Im Berichts- und Prüfungstermin des Insolvenzgerichts vom 13. Mai 2003 stimmte die Gläubigerversammlung dem Antrag des Beklagten zu 3) zu, den Geschäftsbetrieb des Beklagten zu 1) aus dem Massebeschlag gegen die Verpflichtung, einen Mindestbetrag an die Insolvenzmasse abzuführen, freigeben zu dürfen.
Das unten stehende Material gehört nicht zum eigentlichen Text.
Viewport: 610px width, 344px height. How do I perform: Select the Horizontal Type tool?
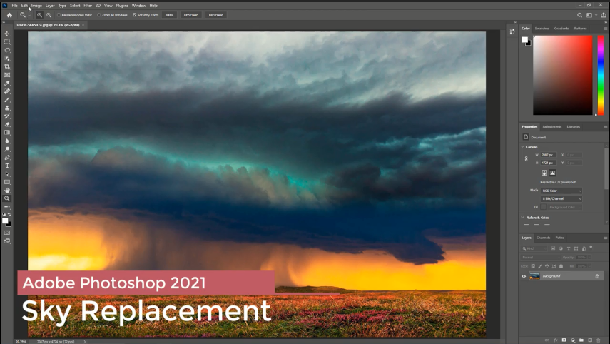click(x=7, y=166)
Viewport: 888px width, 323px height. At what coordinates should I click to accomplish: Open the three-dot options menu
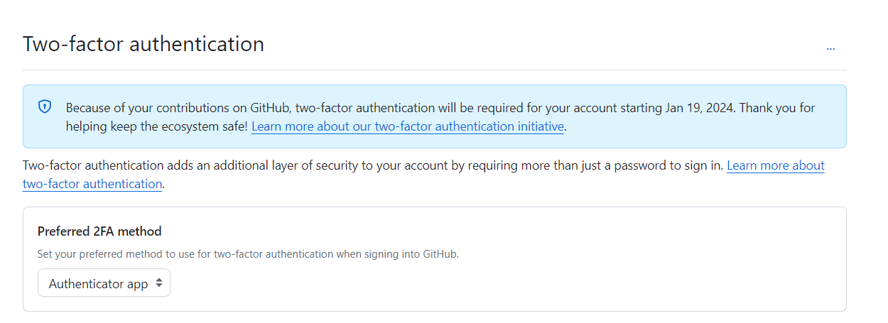click(x=830, y=48)
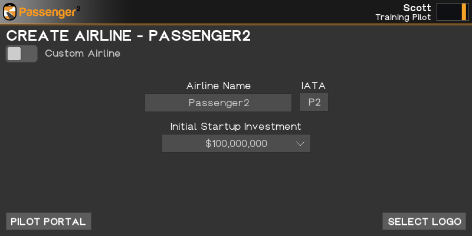
Task: Expand the Initial Startup Investment dropdown arrow
Action: (300, 143)

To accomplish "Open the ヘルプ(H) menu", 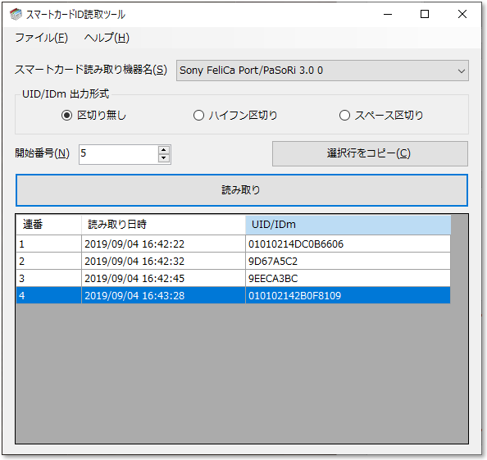I will (107, 38).
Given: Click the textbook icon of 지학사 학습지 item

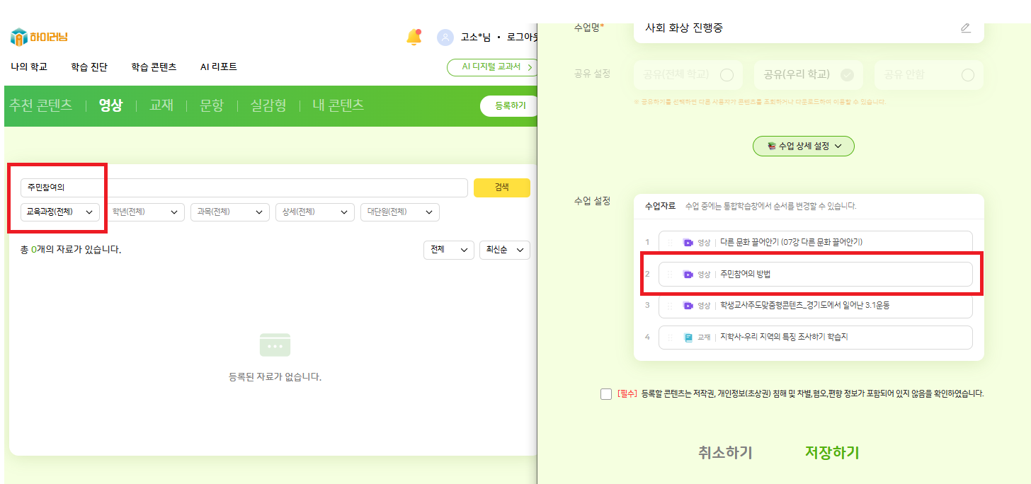Looking at the screenshot, I should pyautogui.click(x=688, y=338).
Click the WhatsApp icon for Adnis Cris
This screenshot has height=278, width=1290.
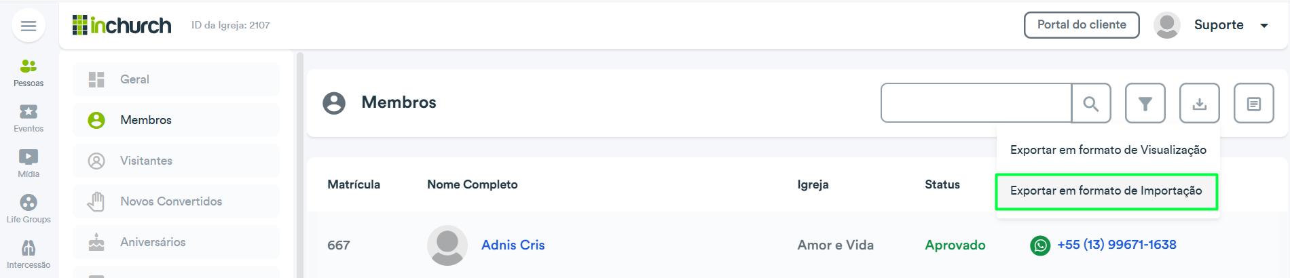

Im Schreiben vom 22. Mai 2003 teilte der Beklagte zu 3) dem Beklagten zu 1) Folgendes mit:

" Freigabeerklärung Sehr geehrter Herr R,

mit Beschluss des Amtsgerichts Mühldorf a. Inn - Insolvenzgericht - vom 11.03.2003 wurde über Ihr Vermögen das Insolvenzverfahren eröffnet.

Folge dieses Eröffnungsbeschlusses ist es gem. § 35 InsO, dass sämtliches Vermögen, welches Ihnen zum Zeitpunkt der Eröffnung des Insolvenzverfahrens gehört, der Verfügungsbefugnis des Insolvenzverwalters unterfällt.

Auch nach Eröffnung des Insolvenzverfahrens betreiben Sie einzelkaufmännisch einen Betrieb als D.. § 811 Nr. 5 ZPO sieht vor, dass sämtliche betriebsnotwendigen Gegenstände, die dem Einkommenserwerb durch diese Tätigkeit dienen, nicht der Pfändung unterfallen.

Die Möglichkeit einer Verwertung und damit einer Anreicherung der dem Verfahren zur Verfügung stehenden liquiden Masse ist infolge dessen ausgeschlossen.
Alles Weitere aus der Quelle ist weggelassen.